Effects of Osteoprotegerin on Apoptosis of VSMCs in Rat IA Walls

To determine whether osteoprotegerin might affect apoptotic event in cells within IA walls, we investigated terminal deoxynucleotidyl transferase‐mediated dUTP‐biotin nick end labeling staining. There was no significant difference in apoptotic cells in the IA walls between both groups (Figure S2).

Effects of Osteoprotegerin on Gene Expression Related to Phenotypic Modulation of VSMCs in Rat IA Walls

To determine whether osteoprotegerin might alter the genes expression related to phenotypic modulation of VSMCs, we investigated the expression of α‐SMA, smooth muscle 22 alpha (SM‐22α), embryonic form of myosin heavy chain (SMemb), and Kruppel like factor 4. No significant differences were found in such genes expression between both groups, according to the qRT‐PCR results (Figure S3).

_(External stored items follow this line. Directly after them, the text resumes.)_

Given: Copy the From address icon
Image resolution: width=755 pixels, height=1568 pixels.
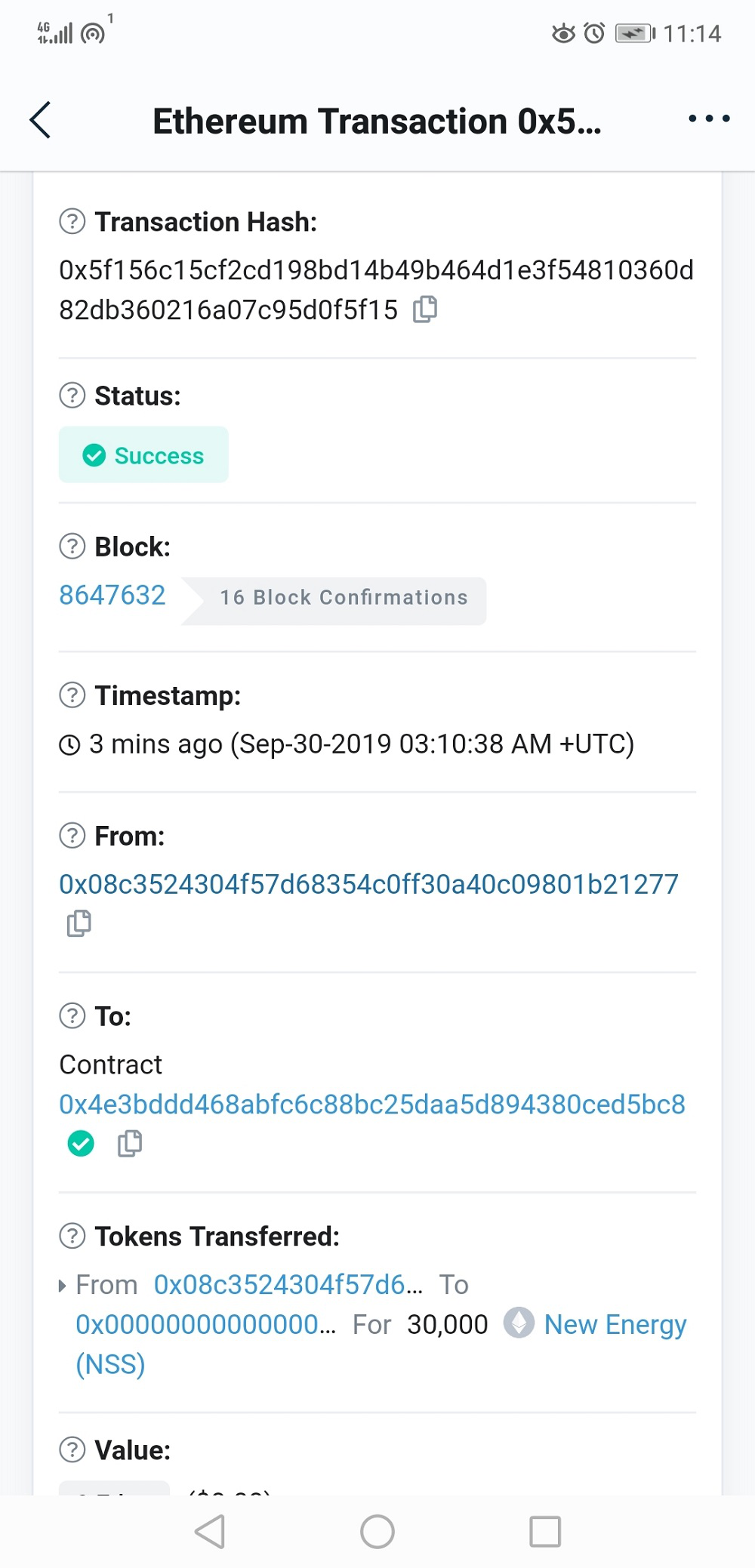Looking at the screenshot, I should click(x=79, y=923).
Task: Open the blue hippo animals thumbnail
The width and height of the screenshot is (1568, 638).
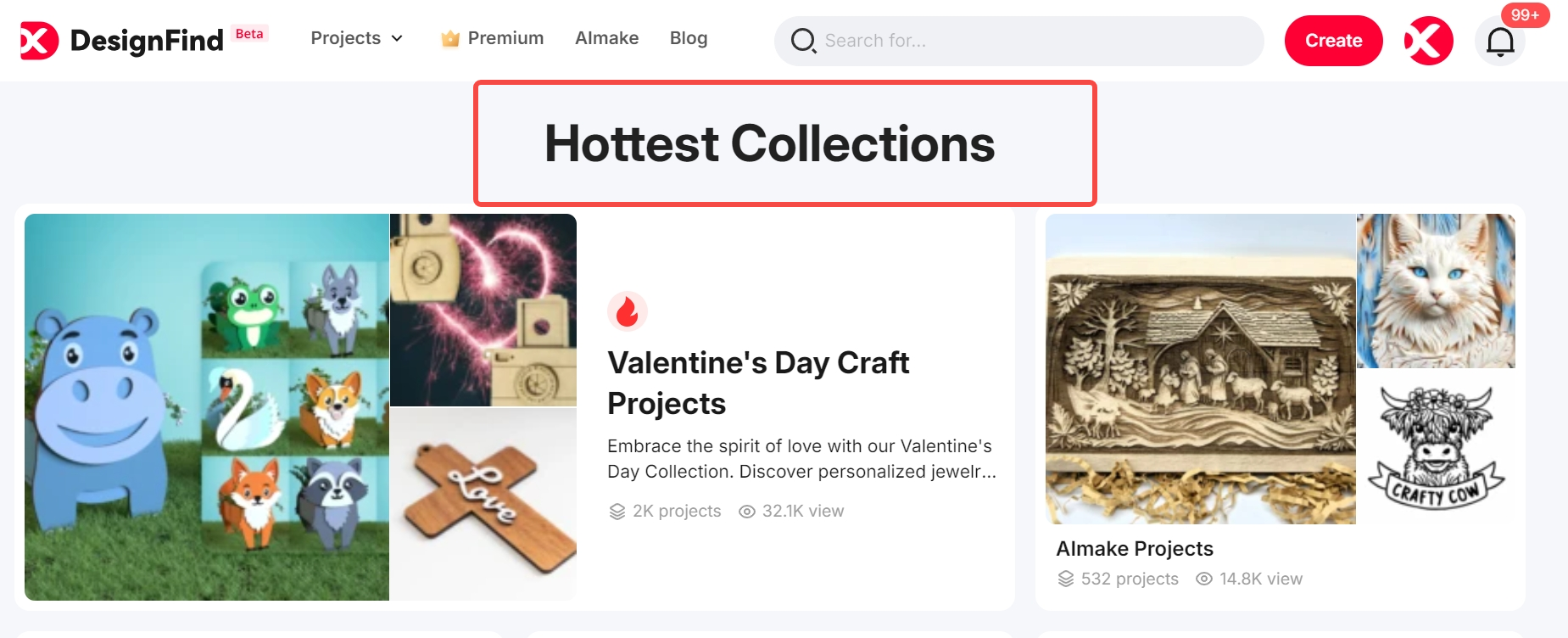Action: (x=207, y=407)
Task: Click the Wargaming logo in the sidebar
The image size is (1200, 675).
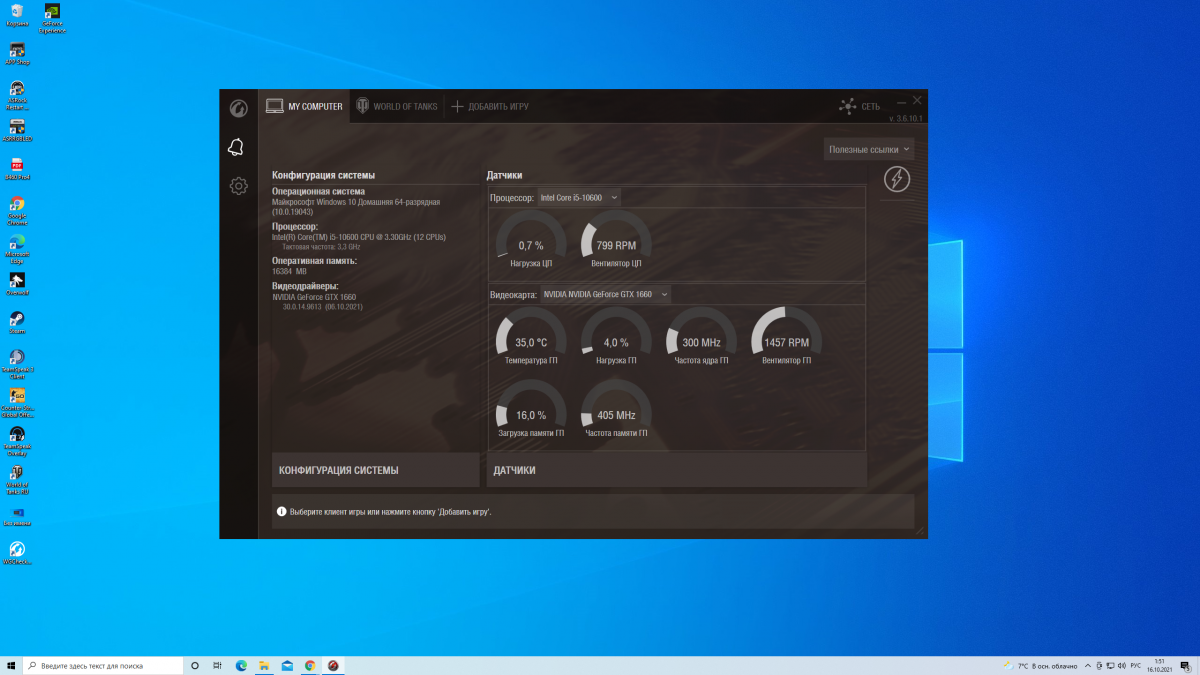Action: 238,108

Effects of Osteoprotegerin on Inflammation‐Related Gene Expression in VSMCs in Rat IA Walls

To determine whether osteoprotegerin might alter the expression of inflammation‐related cytokine genes, we investigated the expression of MCP‐1 (monocyte chemotactic protein 1), MMP‐2 (matrix metalloproteinase‐2), MMP‐9 (matrix metalloproteinase‐9) intercellular adhesion molecule 1, and ionized calcium‐binding adapter molecule 1 (a macrophage marker ²² , ²³ ) in addition to TRAIL (tumor necrosis factor‐related apoptosis‐inducing ligand) and Syndecan‐1, as molecular partners of osteoprotegerin. ²⁶ , ²⁷ Immunohistochemistry revealed no differences in ionized calcium‐binding adapter molecule 1 expression, or in the number of macrophages infiltrating into the IA walls, between the vehicle and osteoprotegerin groups (Figure 5A and 5B). Similarly, no significant differences were found in MCP‐1, MMP‐2, MMP‐9, intercellular adhesion molecule 1, TRAIL, or Syndecan‐1 mRNA expression between both groups, according to the qRT‐PCR results (Figure 5C through 5H). Although RANKL (receptor activator of nuclear factor kappa‐Β ligand) is known to be a binding partner of osteoprotegerin, we could not detect the significant RANKL mRNA expression in cerebral vessels of rats at all as in previous reports. ²⁸

A, Immunohistochemical staining of ionized calcium‐binding adapter molecule 1 in intracranial aneurysm walls (left; vehicle treatment; middle, osteoprotegerin treatment). All samples were co‐stained with DAPI (blue). The arrows indicate the luminal sides of the intracranial aneurysms. Scale bar=50 μm. B, The number of ionized calcium‐binding adapter molecule 1 positive cells infiltrating the intracranial aneurysm walls per 100‐μm² area (right). The results are presented as the median± interquartile range for each group (n=14 in the vehicle group, n=15 in the osteoprotegerin group). C through H, The mRNA‐expression levels of (C) monocyte chemoattractant protein 1, (D) matrix metalloproteinase‐2, (E) matrix metalloproteinase‐9, (F) intercellular adhesion molecule‐1, (G) tumor necrosis factor‐related apoptosis‐inducing ligand, and (H) Syndecan‐1 were evaluated by quantitative reverse transcription‐polymerase chain reaction analysis, and the data were normalized to *β‐actin* expression. Expression levels are presented as fold‐increases over the expression levels in the vehicle group. The results are presented as the mean±SD for each group (n=9 in the vehicle group, n=8 in the osteoprotegerin group). The data shown were statistically analyzed using the Mann–Whitney U test. ICAM‐1 indicates intercellular adhesion molecule 1; MCP‐1, monocyte chemotactic protein 1; MMP, matrix metalloproteinase; and TRAIL, tumor necrosis factor‐related apoptosis‐inducing ligand.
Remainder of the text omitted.